How Health is Impacted by Hearing Loss
Neglected hearing loss comes with hidden dangers, according to Johns Hopkins Medicine. After 12 years of tracking it, researchers found that there was a significant effect on brain health in adults with mild to severe hearing loss. For example:
- The risk is triple for those with moderate hearing loss
- A person with a severe hearing impairment has five times the chance of getting dementia
- Someone with minor hearing loss doubles their risk of dementia
The study showed that when someone has hearing loss, their brain atrophies at a faster rate. The brain is put under stress that can lead to damage because it has to work harder to do things such as maintaining balance.
Also, quality of life is affected. Stress and anxiety are more likely in a person who doesn’t hear well. Depression is also more common. Higher medical costs are the result of all of these issues.
The Newest Study
The newest research published November in the Journal of the American Medical Association (JAMA) shows that it starts to be a budget buster if you choose not to address your hearing loss. The University of California San Fransisco, Johns Hopkins with AARP, and Optum Labs also led this study.
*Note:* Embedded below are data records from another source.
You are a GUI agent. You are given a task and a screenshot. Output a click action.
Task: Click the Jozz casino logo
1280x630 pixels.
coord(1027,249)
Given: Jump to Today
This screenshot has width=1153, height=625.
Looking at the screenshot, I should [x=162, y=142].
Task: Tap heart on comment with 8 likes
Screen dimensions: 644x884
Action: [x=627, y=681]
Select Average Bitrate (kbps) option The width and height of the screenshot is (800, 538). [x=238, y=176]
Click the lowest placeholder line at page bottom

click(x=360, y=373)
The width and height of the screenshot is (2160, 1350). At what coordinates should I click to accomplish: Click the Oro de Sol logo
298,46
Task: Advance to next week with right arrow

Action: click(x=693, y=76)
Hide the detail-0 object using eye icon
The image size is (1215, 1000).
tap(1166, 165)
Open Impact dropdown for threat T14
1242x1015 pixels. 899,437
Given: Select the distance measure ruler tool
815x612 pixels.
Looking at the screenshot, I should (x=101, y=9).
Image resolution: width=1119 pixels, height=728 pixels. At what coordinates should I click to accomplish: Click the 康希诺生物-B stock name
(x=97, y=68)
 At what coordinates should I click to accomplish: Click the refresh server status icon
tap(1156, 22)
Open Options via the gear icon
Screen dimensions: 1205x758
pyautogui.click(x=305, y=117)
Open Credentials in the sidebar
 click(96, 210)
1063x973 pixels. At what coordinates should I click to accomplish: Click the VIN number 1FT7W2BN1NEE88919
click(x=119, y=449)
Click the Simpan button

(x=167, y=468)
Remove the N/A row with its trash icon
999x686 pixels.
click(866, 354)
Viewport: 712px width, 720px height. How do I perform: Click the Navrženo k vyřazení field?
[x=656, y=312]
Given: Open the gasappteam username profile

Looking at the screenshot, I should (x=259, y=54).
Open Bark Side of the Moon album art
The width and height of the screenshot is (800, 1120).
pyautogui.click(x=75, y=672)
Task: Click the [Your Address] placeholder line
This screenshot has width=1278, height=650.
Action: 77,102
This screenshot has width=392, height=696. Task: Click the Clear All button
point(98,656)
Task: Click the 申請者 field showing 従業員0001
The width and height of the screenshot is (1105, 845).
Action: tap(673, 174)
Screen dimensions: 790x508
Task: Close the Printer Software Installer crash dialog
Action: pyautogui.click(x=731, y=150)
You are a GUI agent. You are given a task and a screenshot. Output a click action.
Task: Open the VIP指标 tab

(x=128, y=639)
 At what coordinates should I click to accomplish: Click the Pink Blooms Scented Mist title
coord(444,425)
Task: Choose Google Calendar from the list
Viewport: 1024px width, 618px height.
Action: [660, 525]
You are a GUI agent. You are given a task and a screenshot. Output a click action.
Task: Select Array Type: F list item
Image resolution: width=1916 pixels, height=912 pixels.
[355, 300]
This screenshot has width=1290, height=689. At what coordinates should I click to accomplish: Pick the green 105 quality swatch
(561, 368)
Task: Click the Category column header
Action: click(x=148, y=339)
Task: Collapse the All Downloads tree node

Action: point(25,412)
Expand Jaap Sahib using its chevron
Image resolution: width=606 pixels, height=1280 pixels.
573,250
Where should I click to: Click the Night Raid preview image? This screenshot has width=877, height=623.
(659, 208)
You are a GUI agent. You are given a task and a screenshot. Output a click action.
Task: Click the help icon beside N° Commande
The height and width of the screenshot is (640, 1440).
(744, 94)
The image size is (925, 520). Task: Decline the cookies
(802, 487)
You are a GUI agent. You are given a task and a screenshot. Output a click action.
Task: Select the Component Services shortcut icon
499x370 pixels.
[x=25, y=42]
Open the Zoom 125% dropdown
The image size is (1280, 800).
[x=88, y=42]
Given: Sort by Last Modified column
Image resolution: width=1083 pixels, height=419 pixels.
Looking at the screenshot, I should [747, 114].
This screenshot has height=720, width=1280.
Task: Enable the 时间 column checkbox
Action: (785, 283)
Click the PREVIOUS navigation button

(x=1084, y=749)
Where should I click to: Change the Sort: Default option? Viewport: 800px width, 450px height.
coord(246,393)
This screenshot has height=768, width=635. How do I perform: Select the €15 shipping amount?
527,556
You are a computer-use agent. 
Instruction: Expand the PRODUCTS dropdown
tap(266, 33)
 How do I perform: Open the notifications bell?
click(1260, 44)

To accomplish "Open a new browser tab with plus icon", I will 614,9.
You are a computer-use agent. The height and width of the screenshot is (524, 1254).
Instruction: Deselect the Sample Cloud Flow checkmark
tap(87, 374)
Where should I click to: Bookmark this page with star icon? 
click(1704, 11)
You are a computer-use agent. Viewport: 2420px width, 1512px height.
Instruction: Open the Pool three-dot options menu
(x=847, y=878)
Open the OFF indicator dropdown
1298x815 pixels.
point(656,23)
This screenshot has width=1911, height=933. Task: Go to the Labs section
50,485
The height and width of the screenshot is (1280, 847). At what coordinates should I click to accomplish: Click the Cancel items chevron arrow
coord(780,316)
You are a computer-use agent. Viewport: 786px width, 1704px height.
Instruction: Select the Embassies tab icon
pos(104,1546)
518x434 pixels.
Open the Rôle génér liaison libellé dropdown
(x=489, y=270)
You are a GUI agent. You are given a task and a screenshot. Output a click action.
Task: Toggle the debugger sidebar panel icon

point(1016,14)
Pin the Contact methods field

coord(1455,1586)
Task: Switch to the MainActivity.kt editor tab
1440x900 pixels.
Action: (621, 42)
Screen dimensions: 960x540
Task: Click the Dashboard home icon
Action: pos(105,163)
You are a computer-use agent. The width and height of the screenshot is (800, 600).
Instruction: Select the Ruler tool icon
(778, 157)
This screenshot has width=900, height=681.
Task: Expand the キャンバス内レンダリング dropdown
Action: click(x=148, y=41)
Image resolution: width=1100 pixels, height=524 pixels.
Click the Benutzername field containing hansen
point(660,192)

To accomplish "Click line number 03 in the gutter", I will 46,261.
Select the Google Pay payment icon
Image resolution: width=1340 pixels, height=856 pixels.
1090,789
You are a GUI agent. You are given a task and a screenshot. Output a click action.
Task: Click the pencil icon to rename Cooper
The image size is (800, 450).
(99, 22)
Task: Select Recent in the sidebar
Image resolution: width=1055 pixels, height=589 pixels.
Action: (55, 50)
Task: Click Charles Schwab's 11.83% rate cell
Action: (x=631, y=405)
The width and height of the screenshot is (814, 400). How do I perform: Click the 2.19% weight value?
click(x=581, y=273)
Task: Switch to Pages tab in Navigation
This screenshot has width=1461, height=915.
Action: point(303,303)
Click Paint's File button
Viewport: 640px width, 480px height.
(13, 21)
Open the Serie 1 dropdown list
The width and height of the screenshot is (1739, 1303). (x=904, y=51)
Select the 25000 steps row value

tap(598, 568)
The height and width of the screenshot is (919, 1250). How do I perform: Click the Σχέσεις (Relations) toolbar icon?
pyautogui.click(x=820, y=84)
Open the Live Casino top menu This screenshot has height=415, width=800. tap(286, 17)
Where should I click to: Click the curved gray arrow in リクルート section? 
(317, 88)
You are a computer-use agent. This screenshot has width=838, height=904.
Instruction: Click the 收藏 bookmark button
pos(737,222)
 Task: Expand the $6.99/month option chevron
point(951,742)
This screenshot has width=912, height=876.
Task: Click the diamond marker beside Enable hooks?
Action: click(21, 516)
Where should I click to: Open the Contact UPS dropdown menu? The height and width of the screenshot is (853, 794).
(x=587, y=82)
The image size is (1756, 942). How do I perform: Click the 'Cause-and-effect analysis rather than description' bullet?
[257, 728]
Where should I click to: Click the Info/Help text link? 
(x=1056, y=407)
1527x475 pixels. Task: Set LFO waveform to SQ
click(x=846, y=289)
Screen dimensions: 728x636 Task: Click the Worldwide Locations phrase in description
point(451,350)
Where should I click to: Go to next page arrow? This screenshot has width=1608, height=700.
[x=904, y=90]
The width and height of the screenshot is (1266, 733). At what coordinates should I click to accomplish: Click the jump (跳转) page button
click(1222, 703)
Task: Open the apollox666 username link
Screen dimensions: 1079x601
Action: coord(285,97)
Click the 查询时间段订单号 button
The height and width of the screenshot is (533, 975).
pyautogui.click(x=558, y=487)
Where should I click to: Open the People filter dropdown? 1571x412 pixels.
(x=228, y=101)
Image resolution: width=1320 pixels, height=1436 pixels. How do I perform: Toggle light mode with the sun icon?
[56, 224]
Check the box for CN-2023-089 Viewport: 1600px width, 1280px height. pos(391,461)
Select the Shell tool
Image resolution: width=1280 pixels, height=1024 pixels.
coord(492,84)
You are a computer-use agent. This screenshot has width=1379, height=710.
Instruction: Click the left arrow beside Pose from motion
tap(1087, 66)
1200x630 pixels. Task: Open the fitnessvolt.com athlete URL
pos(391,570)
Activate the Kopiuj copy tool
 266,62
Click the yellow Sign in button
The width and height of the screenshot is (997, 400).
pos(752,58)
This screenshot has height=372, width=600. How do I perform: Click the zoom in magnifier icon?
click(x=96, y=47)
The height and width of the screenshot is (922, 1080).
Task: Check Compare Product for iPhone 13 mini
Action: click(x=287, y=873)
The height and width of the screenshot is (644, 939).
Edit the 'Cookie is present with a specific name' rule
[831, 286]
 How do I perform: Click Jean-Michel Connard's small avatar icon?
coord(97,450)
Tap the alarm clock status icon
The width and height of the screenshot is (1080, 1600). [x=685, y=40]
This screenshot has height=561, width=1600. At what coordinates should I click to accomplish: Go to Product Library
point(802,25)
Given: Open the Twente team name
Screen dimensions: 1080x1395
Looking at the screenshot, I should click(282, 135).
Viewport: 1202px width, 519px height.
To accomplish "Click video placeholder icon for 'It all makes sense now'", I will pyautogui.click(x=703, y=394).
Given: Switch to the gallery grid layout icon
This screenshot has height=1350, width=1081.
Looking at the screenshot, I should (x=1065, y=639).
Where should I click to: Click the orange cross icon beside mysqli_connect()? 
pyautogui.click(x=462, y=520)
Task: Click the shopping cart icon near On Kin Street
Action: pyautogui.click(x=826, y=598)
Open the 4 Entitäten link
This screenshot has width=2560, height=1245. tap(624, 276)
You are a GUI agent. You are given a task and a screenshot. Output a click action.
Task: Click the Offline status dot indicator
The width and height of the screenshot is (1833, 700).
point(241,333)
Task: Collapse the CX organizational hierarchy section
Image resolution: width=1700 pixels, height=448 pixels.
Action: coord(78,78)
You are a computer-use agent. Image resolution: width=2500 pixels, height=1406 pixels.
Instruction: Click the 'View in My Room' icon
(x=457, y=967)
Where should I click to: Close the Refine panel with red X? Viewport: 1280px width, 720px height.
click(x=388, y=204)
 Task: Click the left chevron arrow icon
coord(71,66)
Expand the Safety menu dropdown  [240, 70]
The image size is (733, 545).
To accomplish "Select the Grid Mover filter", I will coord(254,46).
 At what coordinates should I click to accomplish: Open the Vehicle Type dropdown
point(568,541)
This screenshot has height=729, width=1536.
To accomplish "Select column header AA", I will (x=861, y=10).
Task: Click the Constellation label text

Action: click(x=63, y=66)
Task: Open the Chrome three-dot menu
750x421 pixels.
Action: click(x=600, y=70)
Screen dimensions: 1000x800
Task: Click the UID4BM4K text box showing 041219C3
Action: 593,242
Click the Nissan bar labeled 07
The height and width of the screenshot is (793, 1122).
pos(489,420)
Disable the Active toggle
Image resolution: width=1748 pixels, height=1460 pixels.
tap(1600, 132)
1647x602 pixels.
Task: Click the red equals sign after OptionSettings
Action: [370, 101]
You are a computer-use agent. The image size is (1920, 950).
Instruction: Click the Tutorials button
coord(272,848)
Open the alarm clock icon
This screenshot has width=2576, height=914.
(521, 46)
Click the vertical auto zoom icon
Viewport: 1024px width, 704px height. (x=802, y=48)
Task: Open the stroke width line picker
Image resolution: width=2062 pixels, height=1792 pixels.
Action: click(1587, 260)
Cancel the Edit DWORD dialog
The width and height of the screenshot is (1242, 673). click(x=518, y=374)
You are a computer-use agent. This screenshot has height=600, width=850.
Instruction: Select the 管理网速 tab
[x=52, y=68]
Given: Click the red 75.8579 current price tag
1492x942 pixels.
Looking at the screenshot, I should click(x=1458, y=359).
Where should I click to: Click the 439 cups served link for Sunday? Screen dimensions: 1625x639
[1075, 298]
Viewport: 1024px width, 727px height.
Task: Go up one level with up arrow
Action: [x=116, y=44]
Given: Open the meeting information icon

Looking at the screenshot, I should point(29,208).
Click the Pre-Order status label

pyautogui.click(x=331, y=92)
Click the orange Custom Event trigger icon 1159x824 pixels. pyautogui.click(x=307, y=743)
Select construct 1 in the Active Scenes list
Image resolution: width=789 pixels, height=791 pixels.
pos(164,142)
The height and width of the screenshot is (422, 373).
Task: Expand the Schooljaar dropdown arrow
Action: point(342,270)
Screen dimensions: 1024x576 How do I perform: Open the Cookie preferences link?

77,000 to 150,000 patients who had untreated hearing loss were analyzed. Only two years after the diagnosis of hearing loss, patients generated almost 26 percent more health care costs than people with normal hearing.
As time goes by, this amount continues to grow. After ten years, healthcare expenses go up by 46 percent. Those figures, when broken down, average $22,434 per person.
Some factors that are involved in the increase are:
- Lower quality of life
- Dementia
- Cognitive decline
- Falls
- Depression
A link between untreated hearing loss and a higher rate of mortality is indicated by a second study conducted by the Bloomberg School. They also found that people with untreated hearing loss had:
- 3.2 more diagnoses of dementia per 100 over the course of 10 years
- 6.9 more diagnoses of depression
- 3.6 more falls
The study by Johns Hopkins matches with this one.
Hearing Loss is Increasing
According to the National Institute of Deafness and Other Communication Disorders:
- About 15 percent of young people 18 years old have trouble hearing
- Loss of hearing presently effects 2 to 3 out of every 1,0000 children
- There’s significant deafness in people aged 45 to 54
- Up to 8.5 percent of 55-to-64-year-olds have loss of hearing
The number rises to 25 percent for individuals aged 65 to 74 and 50 percent for anybody over the age of 74. Those numbers are expected to rise over time. By the year 2060, as many as 38 million people in this country may have hearing loss.
The research doesn’t touch on how using hearing aids can change these figures, though. What they do understand is that using hearing aids can eliminate some of the health problems associated with hearing loss. To figure out whether wearing hearing aids reduces the cost of healthcare, additional studies are necessary. It seems obvious there are more reasons to wear them than not. Schedule an appointment with a hearing care professional to see if hearing aids help you.